Dans ces cas-là, votre score de crédit pourrait être basé sur à peu près n’importe quoi. Ce que vous publiez sur les réseaux sociaux, si vous avez récemment consulté un médecin, ou si vous vivez ou non dans un quartier aisé. Soudain, l’historique de vos dernières recherches sur Google ou votre dernier message sur TikTok peuvent influencer l’obtention de votre prêt.

Et comment les organismes de prêts obtiennent-ils ces informations sur vous ? Eh oui, par des courtiers en données.

Ce n’est pas une hypothèse – il existe des applications de prêt en Inde qui font exactement cela.

Même si vous faites attention à ce que vous publiez sur les réseaux sociaux, cela peut ne pas être suffisant. Tout ce qui vous concerne en ligne n’est pas exact, pas plus que les données recueillies par les courtiers en données. Ils peuvent avoir trouvé un message publié par une personne portant le même nom et avoir supposé qu’il s’agissait de vous. Ou quelqu’un peut avoir dit quelque chose de faux sur vous en ligne. Malheureusement, il est peu probable que vous le sachiez et que vous puissiez corriger ces erreurs.

Et ce n’est pas tout. Un grand nombre de ces décisions sont prises par des machines qui utilisent des algorithmes complexes pour décider si vous êtes éligible ou non à un prêt. Si complexes qu’il est souvent impossible pour un humain de comprendre comment ils sont arrivés à leur décision. Il est donc difficile de savoir si la décision est juste et fondée sur des informations pertinentes.

La nature alambiquée de ces algorithmes fait qu’il est facile pour les préjugés ou la discrimination pure et simple de s’infiltrer et de rester cachés. Dans de nombreux pays, il est illégal de discriminer sur la base de caractéristiques telles que la race, l’âge, le sexe ou la religion. Mais les entreprises peuvent (et font) de la discrimination par des moyens détournés en utilisant des substituts pour ces caractéristiques. Par exemple, votre choix de plateforme de réseaux sociaux en dit long sur votre âge.
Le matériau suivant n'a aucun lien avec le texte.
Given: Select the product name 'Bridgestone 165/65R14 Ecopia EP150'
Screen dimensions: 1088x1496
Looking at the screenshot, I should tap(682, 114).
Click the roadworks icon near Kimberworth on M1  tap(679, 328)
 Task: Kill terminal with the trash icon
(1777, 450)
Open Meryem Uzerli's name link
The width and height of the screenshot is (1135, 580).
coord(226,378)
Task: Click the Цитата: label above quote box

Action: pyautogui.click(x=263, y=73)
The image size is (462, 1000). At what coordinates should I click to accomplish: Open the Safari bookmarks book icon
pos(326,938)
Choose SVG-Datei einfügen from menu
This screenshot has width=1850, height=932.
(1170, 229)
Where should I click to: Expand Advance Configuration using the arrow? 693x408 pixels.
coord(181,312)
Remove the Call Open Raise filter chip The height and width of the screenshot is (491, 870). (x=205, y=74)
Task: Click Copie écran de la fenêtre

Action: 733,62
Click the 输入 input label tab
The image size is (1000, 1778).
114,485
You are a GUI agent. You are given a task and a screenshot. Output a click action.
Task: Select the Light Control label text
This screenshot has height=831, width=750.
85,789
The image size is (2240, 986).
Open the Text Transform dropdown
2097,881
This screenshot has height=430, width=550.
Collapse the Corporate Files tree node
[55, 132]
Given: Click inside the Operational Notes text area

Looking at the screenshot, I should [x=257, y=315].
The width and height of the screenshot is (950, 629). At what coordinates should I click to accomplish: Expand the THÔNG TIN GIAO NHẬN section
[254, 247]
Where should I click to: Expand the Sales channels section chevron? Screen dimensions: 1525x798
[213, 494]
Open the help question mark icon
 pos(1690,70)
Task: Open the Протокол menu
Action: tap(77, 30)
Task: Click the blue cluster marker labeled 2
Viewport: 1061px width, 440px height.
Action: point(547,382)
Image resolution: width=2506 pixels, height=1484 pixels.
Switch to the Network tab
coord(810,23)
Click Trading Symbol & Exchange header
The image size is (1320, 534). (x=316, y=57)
Enfin, si un algorithme décide que vous n’êtes pas éligible pour un prêt, cette information est également stockée, et le fait d’être rejeté pour un prêt peut faire baisser votre score de crédit, réduisant ainsi vos chances d’obtenir un prêt à l’avenir.

Pour résumer, même si votre comportement en ligne est exemplaire (quoi que cela signifie), les organismes de prêts peuvent prendre une décision sur la base de données inexactes qu’ils ont achetées à des courtiers en données. Leurs algorithmes peuvent être biaisés et vous empêcher d’obtenir un prêt en raison de votre âge, de votre sexe ou de la couleur de votre peau. Et s’ils vous refusent un prêt, cela pourrait rendre plus difficile l’obtention d’un prêt à l’avenir.

Que pouvez-vous faire ?

Commencez par faire des recherches et connaître vos droits.

La façon dont la solvabilité est calculée varie considérablement selon l’endroit. Des pays comme les États-Unis ont des lois qui dictent sur quoi les scores de crédit peuvent être basés. Dans certains pays, vous aurez le droit de faire protéger vos données contre les ventes non autorisées à des tiers. Vous pouvez également avoir le droit de vérifier les données qu’un courtier en données détient sur vous. Si un algorithme a décidé de vous refuser un prêt, vous avez le droit, dans certains pays, de savoir comment la machine est parvenue à cette décision. Connaître vos droits, et savoir qui contacter en cas de violation de ceux-ci, peut vous aider à faire appel des décisions avec lesquelles vous n’êtes pas d’accord.

Mais que faire si vos droits ne sont pas bien protégés dans le pays où vous vivez ? De nombreuses organisations à travers le monde travaillent dur pour changer cette situation. Citons par exemple AccessNow, qui travaille au niveau mondial, tout comme Privacy International et Mozilla. Tous ont fréquemment des campagnes auxquelles vous pouvez vous joindre ou des pétitions que vous pouvez signer. Parmi les autres exemples, citons l’Electronic Frontier Foundation aux États-Unis, EDRi en Europe, CIPESA en Afrique orientale et australe, ou Derechos Digitales en Amérique latine.